Question

How do you solve 35 = – 5 + 2x – 7x?

Answer 1

Hint: We are asked to find the solution of 35 = – 5 + 2x – 7x. Firstly, we learn what a linear equation is in 1 variable term. We will use a hit and trial method to find the value of ‘x’. In this method, we put the value of ‘x’ one by one by hitting arbitrary values and looking for the needed values. Once we work with the hit and trial method we will try another method where we apply algebra. We subtract, add, or multiply the terms to get to our final term and get our required solution.

Complete step by step answer:
We are given that we have 35 = – 5 + 2x – 7x. We are asked to find the value of ‘x’, or we are asked how we will be able to solve this expression. We will learn about the equation on one variable. One variable simply represents the equation that has one variable (say x, y, or z) and another one constant. For example, x + 2 = 4, 2 – x = 2, 2x, 2y, etc. Our equation 35 = – 5 + 2x – 7x also has just one variable ‘x’. We have to find the value of ‘x’ which will satisfy our given equation. Firstly, we will try the method of hit and trial. In which we will put a different value of ‘x’ and take which one fits the solution correctly.
Let x = 0, so putting x = 0 in 35 = – 5 + 2x – 7x, we get,
\[\Rightarrow 35=-5+2\times 0-7\times 0\]
\[\Rightarrow 35=-5\]
which is not true. So, x = 0 is not the solution to our problem.
Let x = 1, so putting x = 1 in 35 = – 5 + 2x – 7x, we get,
\[\Rightarrow 35=-5+2\times 1-7\times 1\]
\[\Rightarrow 35=-5+2-7\]
On simplifying, we get,
\[\Rightarrow 35=-10\]
which is not true. So, x = 1 is not the solution to our problem.
Let x = – 5, so putting x = – 5 in 35 = – 5 + 2x – 7x, we get,
\[\Rightarrow 35=-5+2\times \left( -5 \right)-7\times \left( -5 \right)\]
We get,
\[\Rightarrow 35=20\]
which is not true. So, x = – 5 is not the solution to our problem.
Let x = – 8, so putting x = – 8 in 35 = – 5 + 2x – 7x, we get,
\[\Rightarrow 35=-5+2\times \left( -8 \right)-7\times \left( -8 \right)\]
We get,
\[\Rightarrow 35=-5+40\]
\[\Rightarrow 35=35\]
which is true.
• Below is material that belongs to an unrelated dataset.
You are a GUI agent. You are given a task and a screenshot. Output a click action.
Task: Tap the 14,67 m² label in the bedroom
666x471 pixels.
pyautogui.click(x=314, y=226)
So, x = – 8 is the solution to our problem.
Now, we will find the solution by another method in which we will use algebraic operation. Now we have,
\[35=-5+2x-7x\]
Add 5 on both the sides, we get,
\[\Rightarrow 35+5=-5+5+2x-7x\]
On simplifying, we get,
\[\Rightarrow 40=-5x\]
Dividing both the sides by – 5, we get,
\[\Rightarrow \dfrac{40}{-5}=\dfrac{-5x}{-5}\]
So, we get,
\[\Rightarrow x=-8\]
So, x = – 8 is our required solution.

Note:
 Remember that, we cannot add the variable to the constant. Usual mistakes like this where one adds constants with variables usually happen. For example, 3x + 6 = 9x, here one added ‘6’ with 3 of x made it 9x, this is wrong, we cannot add constant and variable at once. Only the same variables are added to each other. Remember when we divide a positive term by a negative value the solution we get is a negative term this may happen that we skip – sign.